My LSL pipe dream is similar. Two separate trains. One to stay on the existing route Chicago to Boston via Cleveland and a second frequency running Chicago to Detroit and then through Canada to rejoin the existing route at Buffalo. Passengers may transfer between the trains in Albany if the reliability was greatly improved.

I think New York to Detroit/Michigan would be a popular city-pair.


----------



## neroden (Dec 18, 2019)

My dream is two a day, both via Michigan. 

One leaving Chicago in the early evening, arriving NY midday (with branch to Boston);
one leaving Chicago at midday, arriving NY early morning (Boston branch optional)
one leaving New York at midday, arriving Chicago early morning (with branch to Boston)
and one leaving NY in the very late evening, arriving Chicago midday (Boston branch optional)
It gives daytime service to every station, FYI. Also overnight from upstate NY to NYC.
It vastly improves accomodation for late train connections since it's less than 24 hours wait.
It fixes connections from Upstate NY and Michigan to trains to the South, which are currently very bad.
It could be implemented essentially instantly, given enough political pressure on NS and CSX.

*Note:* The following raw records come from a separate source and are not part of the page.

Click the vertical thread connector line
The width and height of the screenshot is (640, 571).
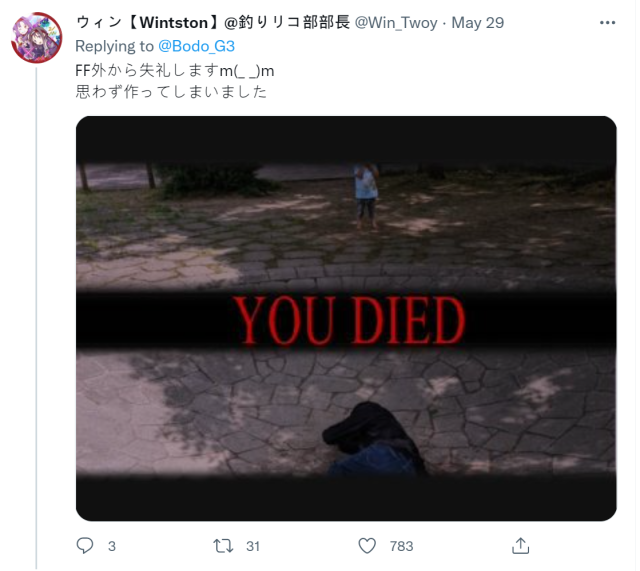click(x=36, y=318)
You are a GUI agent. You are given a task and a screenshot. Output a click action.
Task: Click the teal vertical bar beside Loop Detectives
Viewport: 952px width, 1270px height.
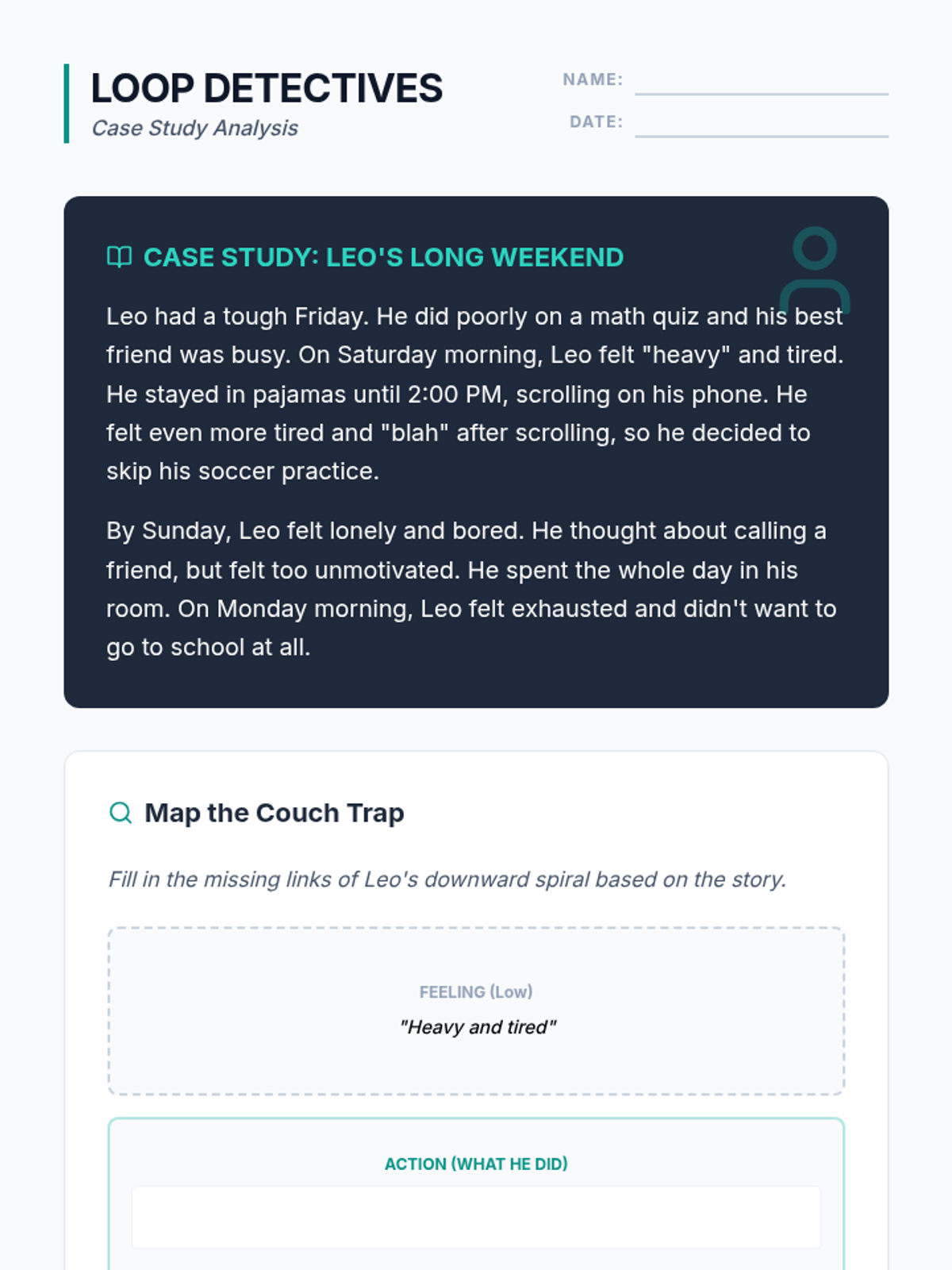(67, 103)
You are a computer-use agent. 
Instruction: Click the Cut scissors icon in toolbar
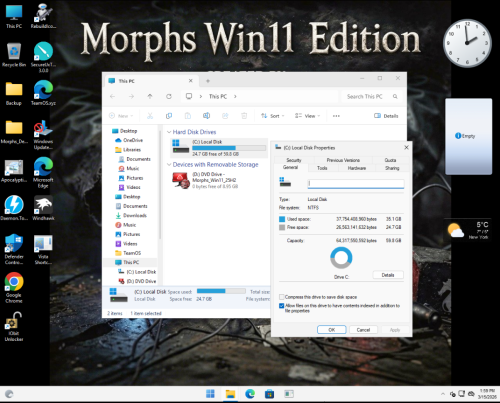(150, 116)
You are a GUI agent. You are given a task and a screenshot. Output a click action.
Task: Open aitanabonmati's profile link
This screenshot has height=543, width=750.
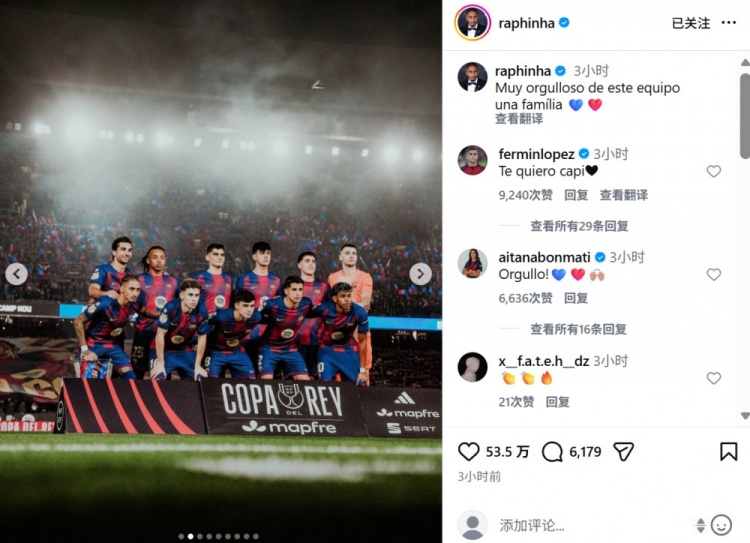(x=544, y=257)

Passengers to points between Toledo and South Bend could change trains at Toledo; the Capitol Limited schedule could be tweaked to allow it.

My *pipedream* is restoration of service via the Canada Southern but that would be very difficult now.


----------



## neroden (Dec 18, 2019)

Oh -- Amsterdam station needs to be relocated downtown as well as given platforms on both sides. There is room to four-track the line and have "passenger sidings" with platforms at the downtown park.

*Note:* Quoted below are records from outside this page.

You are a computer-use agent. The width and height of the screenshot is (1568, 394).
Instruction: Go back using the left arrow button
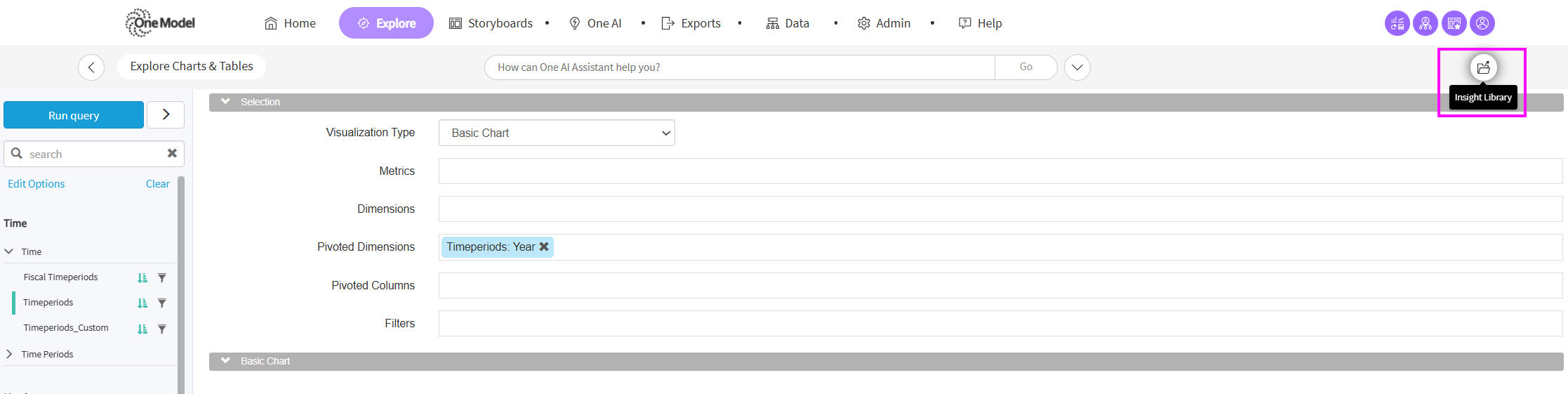tap(91, 67)
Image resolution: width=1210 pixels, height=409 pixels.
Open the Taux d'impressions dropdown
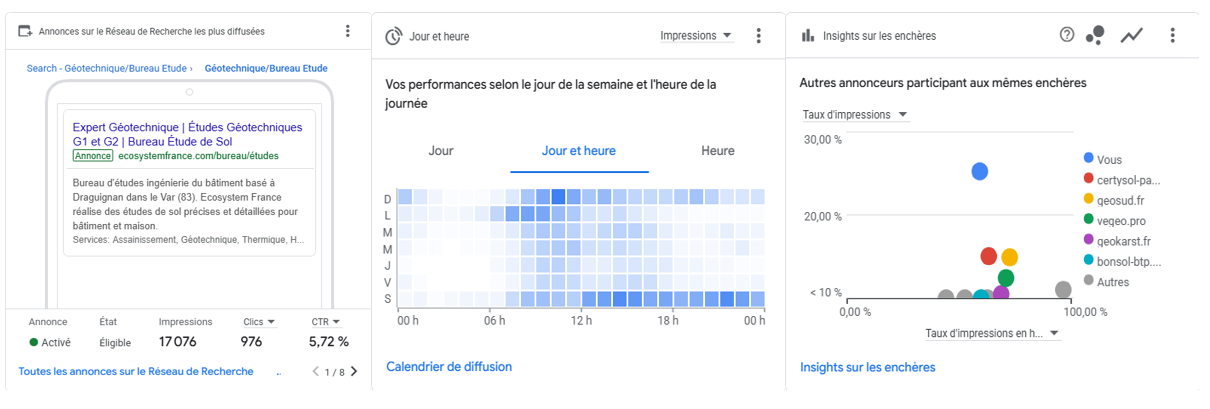855,115
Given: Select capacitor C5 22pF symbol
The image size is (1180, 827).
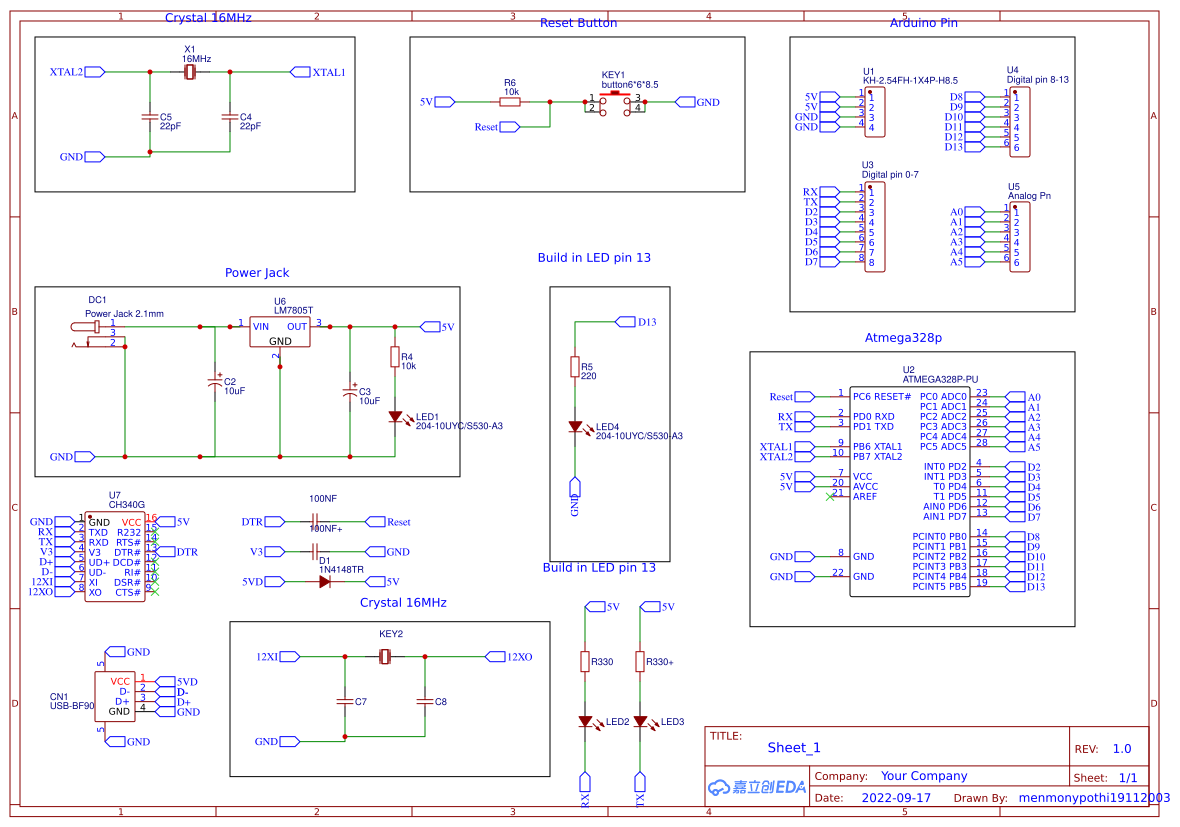Looking at the screenshot, I should pos(147,117).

But the entire line needs to be purchased from CSX, who is an irresponsible mismanager of the right-of-way.


----------



## west point (Dec 18, 2019)

Neroden: Find that your proposal times make a lot of sense. Once the equipment becomes available Siemen coaches ()?) and finally the additional CAF sleepers this proposal will become possible But the 2 Silvers & Crescent route to ATL also needs more equipment. Then as well consolidate the rail lines between Detroit and Toledo to allow for one high speed no freight rail route. Then of coursethe south of the lake no freight route needs building.


----------



## Thirdrail7 (Dec 18, 2019)

Your Empire/Long Island service is riddled with operational pitfalls. I'm not sure Metro-North has the capacity to squeeze more trains into rush hour slots and I doubt you'd want to send an Amtrak to Long Island to stew in Greenport for almost 14 hours. I'm assuming you'd have LIRR crews operate the train over their territory but I'm finding a difficult crew balance, which would increases costs. You may even need lodging. 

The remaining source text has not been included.